也许是老天想要试探东坡先生乐观的底线,不久之后,苏先生又被贬至更遥远的惠州,荒蛮、艰苦,这次他会叹时运之不济,悲苍天之不公吗?
罗浮山下四时春,卢橘杨梅次第新。
日啖荔枝三百颗,不辞长作岭南人。
“吃货”又一次发扬了乐观的精神,东坡先生苦中作乐,“日啖荔枝三百颗”,吟出了幸福,吟出了豁达,吟出了随心所欲,想要是杨贵妃泉下有知,也会羡慕嫉妒吧。
即便是贬至儋州,路上依旧发出了“九死南荒吾不恨,兹游奇绝冠平生”的感慨。到达儋州后,东坡先生“居无室、食无肉、病无药“,但他依旧苦中作乐,要了田地亲自耕作,自给自足,更是发现了新的美味——生蚝。他给幼子叔党写信道:
“己卯冬至前二日,海蛮献蚝。剖之,得数升。
肉与浆入水与酒并煮,食之甚美,未始有也。又取其大者,炙熟,正尔啖嚼……每戒过子慎勿说,恐北方君子闻之,争欲为东坡所为,求谪海南,分我此美也。”
东坡先生的乐观真的不胜枚举:
“蒌蒿满地芦芽短,正是河豚欲上时” -- 《惠崇春江晓景·其一》
“门前流水尚能西,休将白发唱黄鸡”--《浣溪沙·游蕲水清泉寺》
“小舟从此逝,沧海寄余生”--《临江仙·夜归临皋》
以上,并不是鼓吹只有乐观的人生态度才值得歌颂,苏先生也有惆怅、无奈,他也曾吟唱过“十年生死两茫茫,不思量,自难忘。千里孤坟,无处话凄凉”。然而这些惆怅和无奈仅仅是一时的发泄。

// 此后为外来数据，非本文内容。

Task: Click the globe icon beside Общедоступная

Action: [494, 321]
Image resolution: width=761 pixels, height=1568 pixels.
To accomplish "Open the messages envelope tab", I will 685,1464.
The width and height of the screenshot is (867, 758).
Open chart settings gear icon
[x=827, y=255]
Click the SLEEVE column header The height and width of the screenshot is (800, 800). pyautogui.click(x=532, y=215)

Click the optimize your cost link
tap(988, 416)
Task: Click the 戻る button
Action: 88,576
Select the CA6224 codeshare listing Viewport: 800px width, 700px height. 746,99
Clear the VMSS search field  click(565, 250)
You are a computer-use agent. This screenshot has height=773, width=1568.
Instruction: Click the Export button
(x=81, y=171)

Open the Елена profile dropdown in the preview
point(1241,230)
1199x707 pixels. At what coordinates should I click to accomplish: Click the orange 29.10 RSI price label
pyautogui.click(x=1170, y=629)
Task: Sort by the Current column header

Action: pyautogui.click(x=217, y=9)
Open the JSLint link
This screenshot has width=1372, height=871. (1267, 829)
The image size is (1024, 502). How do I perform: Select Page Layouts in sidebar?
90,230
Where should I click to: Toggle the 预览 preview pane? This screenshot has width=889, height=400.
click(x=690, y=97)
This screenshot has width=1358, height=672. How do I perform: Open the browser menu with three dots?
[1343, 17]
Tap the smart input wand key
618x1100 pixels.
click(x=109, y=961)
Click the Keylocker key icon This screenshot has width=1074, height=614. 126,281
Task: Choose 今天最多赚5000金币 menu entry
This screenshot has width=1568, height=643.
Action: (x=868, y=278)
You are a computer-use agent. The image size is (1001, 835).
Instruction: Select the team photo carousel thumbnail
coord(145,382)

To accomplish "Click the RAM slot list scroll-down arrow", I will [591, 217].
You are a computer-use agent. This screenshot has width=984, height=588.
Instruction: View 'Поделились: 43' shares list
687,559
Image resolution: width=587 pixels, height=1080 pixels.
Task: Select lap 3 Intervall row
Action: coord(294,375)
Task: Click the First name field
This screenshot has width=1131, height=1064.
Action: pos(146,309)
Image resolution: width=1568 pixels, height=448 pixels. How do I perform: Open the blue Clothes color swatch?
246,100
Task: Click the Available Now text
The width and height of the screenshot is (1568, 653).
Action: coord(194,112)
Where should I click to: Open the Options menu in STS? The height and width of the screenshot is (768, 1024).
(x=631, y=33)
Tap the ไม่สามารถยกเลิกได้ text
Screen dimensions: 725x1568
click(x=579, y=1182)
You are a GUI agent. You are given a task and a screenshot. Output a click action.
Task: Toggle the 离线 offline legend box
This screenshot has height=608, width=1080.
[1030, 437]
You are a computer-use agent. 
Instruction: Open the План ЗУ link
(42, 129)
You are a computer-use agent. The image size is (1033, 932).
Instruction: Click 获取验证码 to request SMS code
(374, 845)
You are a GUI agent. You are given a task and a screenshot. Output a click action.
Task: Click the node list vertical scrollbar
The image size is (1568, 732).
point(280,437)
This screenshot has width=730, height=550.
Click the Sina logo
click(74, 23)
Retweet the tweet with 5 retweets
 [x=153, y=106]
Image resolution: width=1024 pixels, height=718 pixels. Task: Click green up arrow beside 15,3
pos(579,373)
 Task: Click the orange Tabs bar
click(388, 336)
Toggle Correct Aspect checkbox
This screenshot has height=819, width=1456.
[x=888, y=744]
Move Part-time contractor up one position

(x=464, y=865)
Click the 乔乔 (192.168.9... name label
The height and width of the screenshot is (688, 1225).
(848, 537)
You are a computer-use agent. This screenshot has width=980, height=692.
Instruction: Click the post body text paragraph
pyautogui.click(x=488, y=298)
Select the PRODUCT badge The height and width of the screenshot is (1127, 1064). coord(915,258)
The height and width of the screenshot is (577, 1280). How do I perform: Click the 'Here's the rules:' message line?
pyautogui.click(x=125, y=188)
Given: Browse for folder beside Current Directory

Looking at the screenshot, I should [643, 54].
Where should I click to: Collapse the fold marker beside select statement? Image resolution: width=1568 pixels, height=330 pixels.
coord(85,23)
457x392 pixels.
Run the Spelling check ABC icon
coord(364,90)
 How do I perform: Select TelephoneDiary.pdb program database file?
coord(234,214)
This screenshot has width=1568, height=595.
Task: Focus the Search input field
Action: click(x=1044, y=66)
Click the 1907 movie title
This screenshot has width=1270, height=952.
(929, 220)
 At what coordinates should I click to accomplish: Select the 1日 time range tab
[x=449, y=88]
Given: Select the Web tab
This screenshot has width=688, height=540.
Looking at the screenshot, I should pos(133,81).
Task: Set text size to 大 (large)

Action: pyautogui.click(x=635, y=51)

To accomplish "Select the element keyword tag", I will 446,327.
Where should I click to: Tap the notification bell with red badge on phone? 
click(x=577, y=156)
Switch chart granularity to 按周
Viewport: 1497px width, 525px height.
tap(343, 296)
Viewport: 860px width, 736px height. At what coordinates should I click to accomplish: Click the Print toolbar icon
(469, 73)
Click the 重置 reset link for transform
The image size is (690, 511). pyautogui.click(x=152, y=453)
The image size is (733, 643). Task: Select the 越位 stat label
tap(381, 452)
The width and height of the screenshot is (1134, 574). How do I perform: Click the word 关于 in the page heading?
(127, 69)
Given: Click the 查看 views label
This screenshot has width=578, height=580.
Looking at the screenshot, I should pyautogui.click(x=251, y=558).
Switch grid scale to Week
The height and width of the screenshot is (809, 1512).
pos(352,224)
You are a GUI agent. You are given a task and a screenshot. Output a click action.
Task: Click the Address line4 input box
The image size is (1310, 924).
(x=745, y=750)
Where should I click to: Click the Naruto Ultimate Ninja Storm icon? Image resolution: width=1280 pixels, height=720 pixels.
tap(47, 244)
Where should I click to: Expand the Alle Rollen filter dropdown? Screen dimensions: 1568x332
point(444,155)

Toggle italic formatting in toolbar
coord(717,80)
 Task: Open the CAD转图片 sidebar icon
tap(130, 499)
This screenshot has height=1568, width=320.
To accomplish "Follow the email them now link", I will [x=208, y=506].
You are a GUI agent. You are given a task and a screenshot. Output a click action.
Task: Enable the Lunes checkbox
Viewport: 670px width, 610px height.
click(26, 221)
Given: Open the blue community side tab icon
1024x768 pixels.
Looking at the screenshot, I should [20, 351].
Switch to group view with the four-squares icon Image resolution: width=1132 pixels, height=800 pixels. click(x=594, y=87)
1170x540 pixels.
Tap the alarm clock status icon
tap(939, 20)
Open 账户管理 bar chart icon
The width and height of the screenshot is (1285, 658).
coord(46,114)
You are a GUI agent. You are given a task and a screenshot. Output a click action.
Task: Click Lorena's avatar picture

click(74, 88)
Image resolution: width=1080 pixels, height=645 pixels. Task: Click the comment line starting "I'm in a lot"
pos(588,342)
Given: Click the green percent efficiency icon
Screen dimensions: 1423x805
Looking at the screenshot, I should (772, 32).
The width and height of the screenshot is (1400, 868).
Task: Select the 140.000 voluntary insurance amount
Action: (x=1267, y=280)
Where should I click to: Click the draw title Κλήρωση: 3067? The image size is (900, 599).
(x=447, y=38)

不可否认,东坡先生流传千古的诗句,是中华文明的一大宝藏,然而,这些诗句背后乐观豁达的处世态度更是其中之精髓,如皇冠上的珍珠一般,熠熠生辉,给后人以鼓励和指引。
冬天总会过去,希望我们在疫情爆发的阴霾中,读到东坡先生,以及东坡先生眼里闪烁的光芒。